Growth and saturation of TAE modes destabilized by ICRF produced tails

H. Vernon Wong and H.L. Berk

Abstract

The linear growth rates of TAE (Toroidal Alfv6en Eigenmode) modes destabilised by ICRF (Ion Cyclotron Range of Frequency) heating are calculated over a range of plasma parameters. Nonlinear saturation of a single unstable mode is investigated both analytically and numerically when wave-particle trapping is the dominant satura- tion mechanism. A numerical code has been developed based on a reduced resonance description of the wave-particle interaction (using a Hamiltonian formalism). A delta- f algorithm was incorporated to allow a low-noise description of mode evolution with particle sources and sinks present. The numerically observed saturation amplitudes cor- relate well with theoretical predictions to within 20%. Self-excited frequency sweeping resulting from the excitation of many simultaneous wave-particle resonances at dif- ferent energies is demonstrated and explained as an extension of previous published theory [Berk et al., to be published in Phys. Lett].

IFSR-798

Drift Waves and Transport

W. Horton

Abstract

The role of a variety of drift waves in inhomogeneous plasma for producing transport is reviewed.

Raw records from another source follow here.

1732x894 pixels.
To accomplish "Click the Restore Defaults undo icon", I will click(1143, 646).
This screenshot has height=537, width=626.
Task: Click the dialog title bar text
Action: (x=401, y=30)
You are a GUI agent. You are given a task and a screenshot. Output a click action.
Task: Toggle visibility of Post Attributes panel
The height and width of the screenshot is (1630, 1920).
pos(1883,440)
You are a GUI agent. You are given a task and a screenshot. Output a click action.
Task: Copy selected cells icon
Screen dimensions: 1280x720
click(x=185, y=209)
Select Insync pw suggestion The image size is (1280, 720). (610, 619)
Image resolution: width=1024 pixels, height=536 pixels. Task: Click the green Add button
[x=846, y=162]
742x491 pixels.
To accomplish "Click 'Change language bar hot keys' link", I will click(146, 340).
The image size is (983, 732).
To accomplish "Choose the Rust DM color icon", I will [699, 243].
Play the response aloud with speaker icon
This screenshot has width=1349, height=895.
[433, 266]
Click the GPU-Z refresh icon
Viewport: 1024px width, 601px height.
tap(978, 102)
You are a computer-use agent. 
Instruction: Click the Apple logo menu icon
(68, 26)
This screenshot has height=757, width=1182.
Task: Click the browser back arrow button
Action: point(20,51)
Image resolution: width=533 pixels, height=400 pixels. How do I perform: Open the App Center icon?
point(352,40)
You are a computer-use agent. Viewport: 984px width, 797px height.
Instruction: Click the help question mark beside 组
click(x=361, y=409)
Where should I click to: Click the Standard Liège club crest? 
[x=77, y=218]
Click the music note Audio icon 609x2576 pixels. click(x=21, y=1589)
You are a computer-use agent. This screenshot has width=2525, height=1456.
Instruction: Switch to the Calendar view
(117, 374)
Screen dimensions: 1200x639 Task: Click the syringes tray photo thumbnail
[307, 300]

The physical mechanisms for the growth of drift waves, and the processes that establish the states of vortex and wave turbulence are analyzed. The role of drift wave phenomena in magnetic confinement systems is critically examined.

IFSR-797

Strongly Nonlinear Magnetosonic Waves and Ion Acceleration

B. Rau and T. Tajima

Abstract

The electromagnetic fields associated with a nonlinear compressional Alfven wave propagating perpendicular to an arbitrarily strong external magnetic field are derived. While recovering the known properties of nonlinear Alfven waves in the weakly magnetized regime, new scaling laws are found for the strongly magnetized case. We show that the electric field increases only with the first power of the external magnetic for the strongly magnetized and high phase velocity case relevant for ion acceleration to high energies. We sketch an experimental setup capable of ion pickup and acceleration that is not subjected to detrapping of ions due to a v x B acceleration.

IFSR-796

Symmetries and Entropy Production of Transport in Toroidal Confinement Systems

H. Sugama and W. Horton

Abstract

A synthesized formulation of the classical, neoclassical, and anomalous transport in toroidal confinement systems with electromagnetic fluctuations and large mean flows is presented. The positive definite entropy production rate and the conjugate flux-force pairs are rigorously defined for each transport process. The Onsager symmetries of the classical and neoclassical transport matrices are derived from the self-adjointness of the linearized collision operator. The linear gyrokinetic equation with given electromagnetic fluctuations determines the anomalous fluxes with the quasilinear anomalous transport matrix which satisfies the Onsager symmetry.

IFSR-795

A Low-Dimensional Dynamical Model for the Solar Wind Driven Geotail-Ionosphere System

C.W. Horton and I. Doxas

Abstract

A six-dimensional nonlinear dynamics model is derived for the basic energy components of the night-side magnetotail coupled to the ionosphere by the region 1 currents. In the absence of solar wind driving and ionospheric dissipation the system is a three-degree-of-freedom Hamiltonian system. The large ion gyroradius conductance of the quasineutral sheet produces the energization of the central plasma sheet (CPS) while the unloading is triggered when the net geotail current or current density exceeds a critical value. For a steady southward IMF the model predicts an irregular sequence of substorms with a mean recurrence period of about 1~hr as in the Klimas \etal\ (1992) Faraday loop model. Here we use the new model as a nonlinear prediction filter on the Bargatze \etal\ (1985) database. Starting with physics calculations of the 13 physical parameters of the model we show that the average relative variance (ARV) is comparable to that obtained with data-based prediction filters. To obtain agreement between the predicted AL and the database AL it is essential to include the nonlinear increase of the ionospheric conductance with power deposited in the ionosphere.